**INSTRUCTIONS TO FOLLOW:** Reproduce the cache eviction text from "Every SET on" up to and including "be used soon.", keeping every word and punctuation mark unchanged.

**GIVEN TEXT:**
— Start —

Caching

Cache eviction

LRU, LFU, TTL, ARC and what each costs.

A cache has finite memory. Eventually it fills up, and the next write has to throw something out. The eviction policy decides who gets evicted. Pick the wrong policy for your access pattern and your hit rate falls off a cliff, even though the cache is the same size and the workload is the same. The good news: most production caches use one of three policies, and picking between them is about the shape of your reads, not about which one is “best.”

The setup

flowchart LR
    APP(["Application"]):::client
    C[("Cache<br/>limited capacity")]:::infra
    DB[("Database")]:::store

    APP -->|"GET key"| C
    C -->|"miss"| APP
    APP -->|"SELECT"| DB
    DB -->|"row"| APP
    APP -->|"SET key,<br/>evict if full"| C

    classDef client fill:#dbeafe,stroke:#1e40af,color:#1e3a8a,stroke-width:1.5px
    classDef infra fill:#fef3c7,stroke:#a16207,color:#713f12,stroke-width:1.5px
    classDef store fill:#e9d5ff,stroke:#7e22ce,color:#581c87,stroke-width:1.5px

Every SET on a full cache forces a choice: which existing key has to leave so the new one can fit? Different policies pick differently.

LRU — Least Recently Used

Evict the entry that has gone the longest without being read. The intuition: if it has not been used recently, it probably will not be used soon.

— End —

**RECORDS PROVIDED:**
— Start —

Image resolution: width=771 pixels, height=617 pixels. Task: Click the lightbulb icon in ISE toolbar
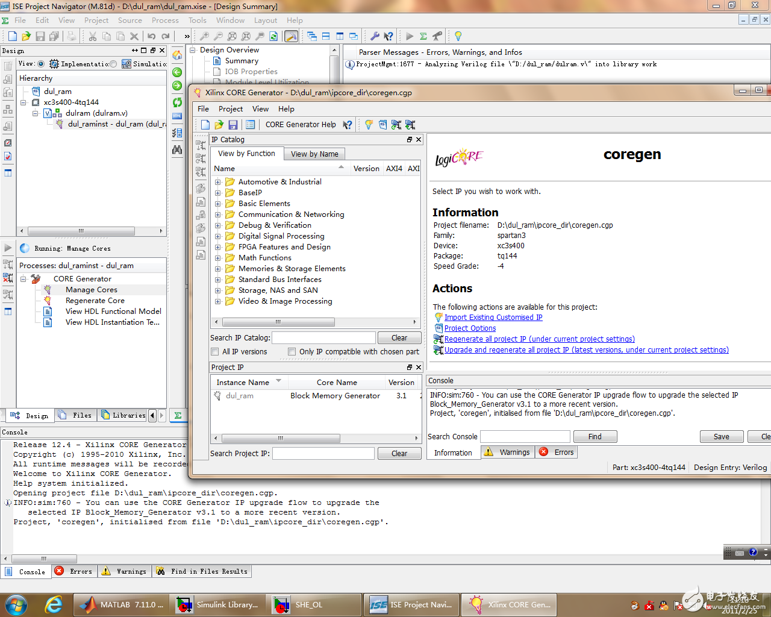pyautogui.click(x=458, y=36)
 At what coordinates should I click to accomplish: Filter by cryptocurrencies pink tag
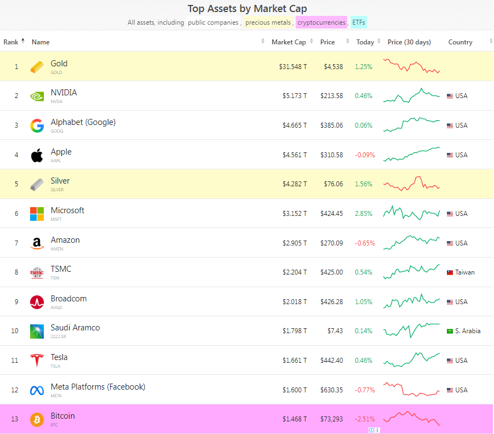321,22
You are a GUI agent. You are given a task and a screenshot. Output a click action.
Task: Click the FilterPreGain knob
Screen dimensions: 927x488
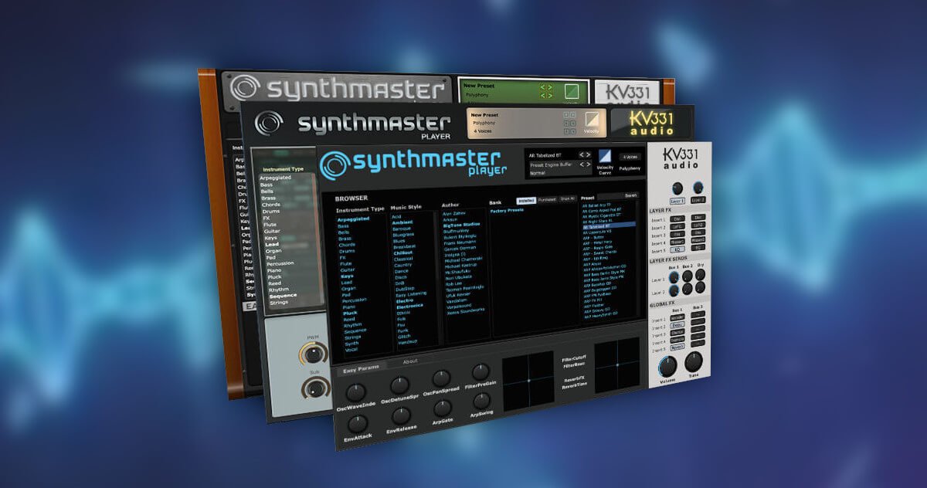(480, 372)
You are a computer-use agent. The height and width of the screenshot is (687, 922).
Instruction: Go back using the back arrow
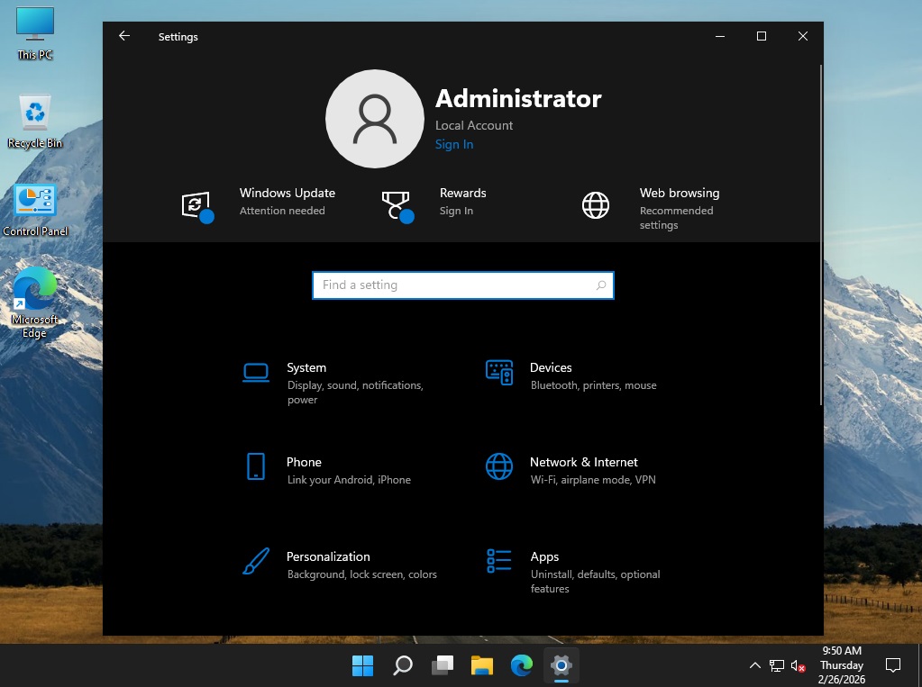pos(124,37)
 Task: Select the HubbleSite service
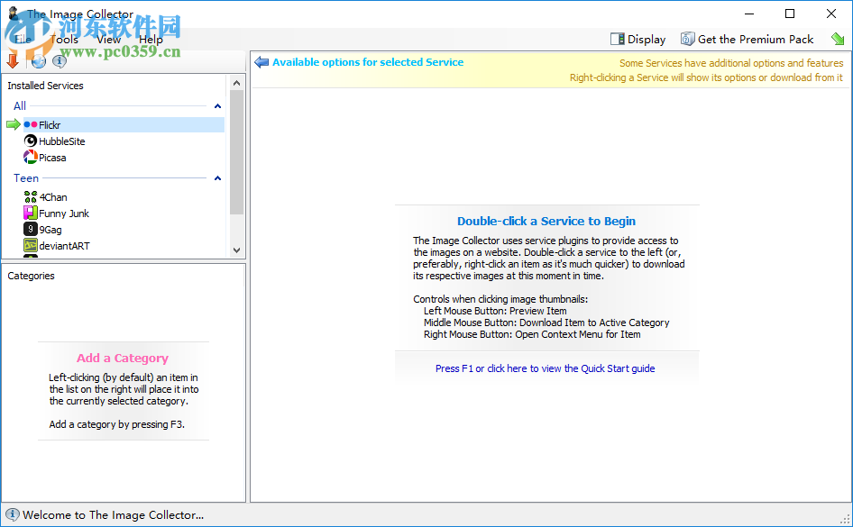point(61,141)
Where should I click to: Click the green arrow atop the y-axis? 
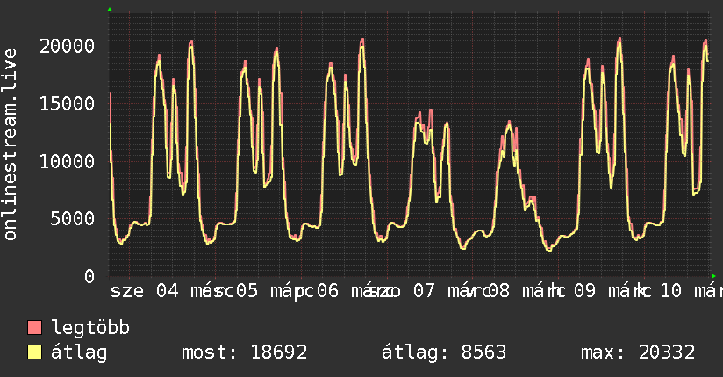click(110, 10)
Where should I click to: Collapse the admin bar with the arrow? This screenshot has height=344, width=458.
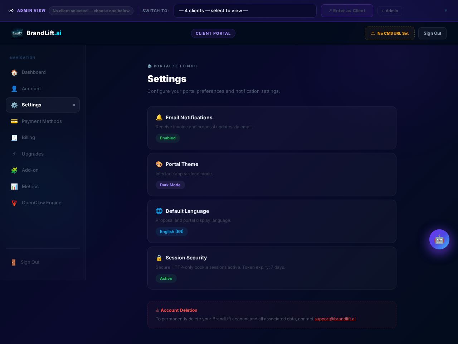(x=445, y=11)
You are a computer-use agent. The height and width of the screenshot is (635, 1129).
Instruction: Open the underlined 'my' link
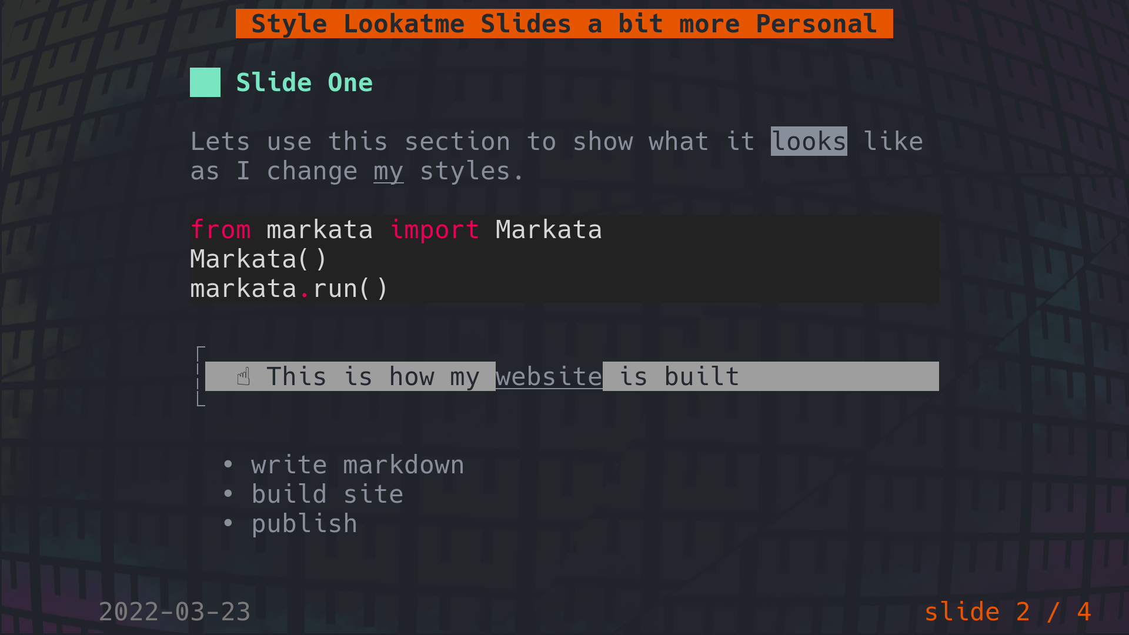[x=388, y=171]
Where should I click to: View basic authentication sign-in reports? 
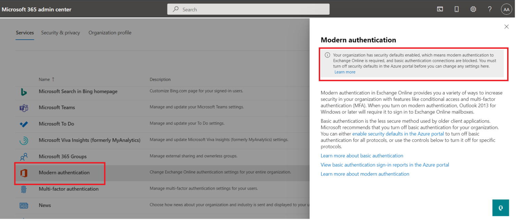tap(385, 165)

— End —

**CORRECT RESULT:**
Every SET on a full cache forces a choice: which existing key has to leave so the new one can fit? Different policies pick differently.

LRU — Least Recently Used

Evict the entry that has gone the longest without being read. The intuition: if it has not been used recently, it probably will not be used soon.